24 male rats were randomly assigned into one of three groups. The first group was immediately reinforced with food pellets upon entering a wide goal-box area after running down a straight alley. The second group was reinforced with food pellets 10 sec. after they placed their noses above the goal cup. A third group was reinforced 30 sec. after they placed their noses above the goal cup. All animals were given a total of 72 trials (four trials per day). The results indicated that rats given immediate reinforcement ran faster than those with a 10-sec. delay which were faster than those with a 30-sec. delay. These findings suggest that the results of the previous studies were due to delay of reinforcement effects and not confinement in the goal-box or handling following a run.

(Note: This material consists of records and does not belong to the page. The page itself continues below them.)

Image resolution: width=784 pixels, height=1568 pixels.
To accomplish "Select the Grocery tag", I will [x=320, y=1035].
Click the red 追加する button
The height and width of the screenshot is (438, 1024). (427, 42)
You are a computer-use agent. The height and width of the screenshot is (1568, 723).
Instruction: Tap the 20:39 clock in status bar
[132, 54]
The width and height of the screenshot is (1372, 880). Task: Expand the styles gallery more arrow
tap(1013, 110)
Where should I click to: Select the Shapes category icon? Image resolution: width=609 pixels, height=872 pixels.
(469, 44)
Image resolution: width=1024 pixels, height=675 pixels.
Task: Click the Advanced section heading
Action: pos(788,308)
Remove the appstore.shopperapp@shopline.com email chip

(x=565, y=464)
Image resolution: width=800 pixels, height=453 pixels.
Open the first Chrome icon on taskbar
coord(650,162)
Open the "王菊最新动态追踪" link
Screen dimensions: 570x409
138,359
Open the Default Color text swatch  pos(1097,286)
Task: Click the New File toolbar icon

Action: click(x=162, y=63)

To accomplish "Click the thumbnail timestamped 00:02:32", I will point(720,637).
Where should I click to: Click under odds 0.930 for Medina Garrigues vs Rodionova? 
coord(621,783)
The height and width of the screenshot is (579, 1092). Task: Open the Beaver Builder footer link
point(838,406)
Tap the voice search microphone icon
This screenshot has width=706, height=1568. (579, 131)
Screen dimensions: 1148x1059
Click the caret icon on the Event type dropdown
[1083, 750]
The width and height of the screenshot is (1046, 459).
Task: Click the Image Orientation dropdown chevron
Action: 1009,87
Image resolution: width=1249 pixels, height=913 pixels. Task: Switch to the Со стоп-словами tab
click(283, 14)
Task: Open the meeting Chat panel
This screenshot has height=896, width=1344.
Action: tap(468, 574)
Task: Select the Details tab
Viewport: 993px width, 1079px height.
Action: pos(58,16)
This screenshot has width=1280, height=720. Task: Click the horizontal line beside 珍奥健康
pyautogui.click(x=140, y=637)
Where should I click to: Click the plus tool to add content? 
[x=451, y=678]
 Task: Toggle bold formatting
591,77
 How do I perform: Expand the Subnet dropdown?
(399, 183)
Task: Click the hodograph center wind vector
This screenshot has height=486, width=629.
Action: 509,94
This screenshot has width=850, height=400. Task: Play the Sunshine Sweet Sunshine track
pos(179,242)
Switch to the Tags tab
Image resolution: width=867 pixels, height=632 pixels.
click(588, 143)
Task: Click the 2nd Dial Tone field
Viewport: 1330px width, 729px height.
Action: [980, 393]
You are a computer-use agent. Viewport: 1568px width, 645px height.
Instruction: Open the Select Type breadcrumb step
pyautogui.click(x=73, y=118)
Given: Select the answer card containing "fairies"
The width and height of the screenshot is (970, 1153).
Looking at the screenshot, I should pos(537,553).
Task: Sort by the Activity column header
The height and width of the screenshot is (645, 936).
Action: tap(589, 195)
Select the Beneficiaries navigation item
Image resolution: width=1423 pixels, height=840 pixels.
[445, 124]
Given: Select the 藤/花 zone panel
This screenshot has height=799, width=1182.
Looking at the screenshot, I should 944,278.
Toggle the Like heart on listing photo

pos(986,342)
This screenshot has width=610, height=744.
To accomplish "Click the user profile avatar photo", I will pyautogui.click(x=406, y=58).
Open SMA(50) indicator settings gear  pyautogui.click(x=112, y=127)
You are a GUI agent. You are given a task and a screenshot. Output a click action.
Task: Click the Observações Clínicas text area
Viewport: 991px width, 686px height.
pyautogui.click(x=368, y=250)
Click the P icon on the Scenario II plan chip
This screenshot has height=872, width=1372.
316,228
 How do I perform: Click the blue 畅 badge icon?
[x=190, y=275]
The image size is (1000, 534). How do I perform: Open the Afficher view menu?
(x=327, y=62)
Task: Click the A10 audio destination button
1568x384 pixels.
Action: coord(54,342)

Effects of Testosterone Propionate upon Habit-Reversals and One-Trial Learning by Castrated White Rats

32 male white rats, littermates from mothers of same strain, started to learn 20 habit-reversal problems at 50 days of age in an E-maze for water by the noncorrectional method. They were divided into 3 groups. Two groups of 11 each had been castrated at 32 days of age, and a group of 10 served as control. One castrated group received daily injections of testosterone propionate at 1 mg per kg of body weight 11 days after surgery. The other castrated group and the normal controls received saline. A week of preliminary training accustomed the animals to the daily routine of injection, about 30 min. before being put in the drinking box of a straight alley which they ran for water during the last 2 days. In maze learning proper, after a rat made 9 correct choices on 10 daily trials, the goal was reversed for the next problem. Early in learning, there were some fluctuations in performance, but throughout the rest of the experiment, the castrated-saline group was consistently and significantly inferior to the normals, testifying to the detrimental effect of castration upon adaptive ability in learning successive reversal problems. The fact that the castrated-testosterone group was far superior to the castrated-saline group and exhibited no significant difference from the normal-saline group shows unequivocally that testosterone propionate has a therapeutic property of raising the learning ability of the retarded, castrated white rats to a normal level. A theory is suggested.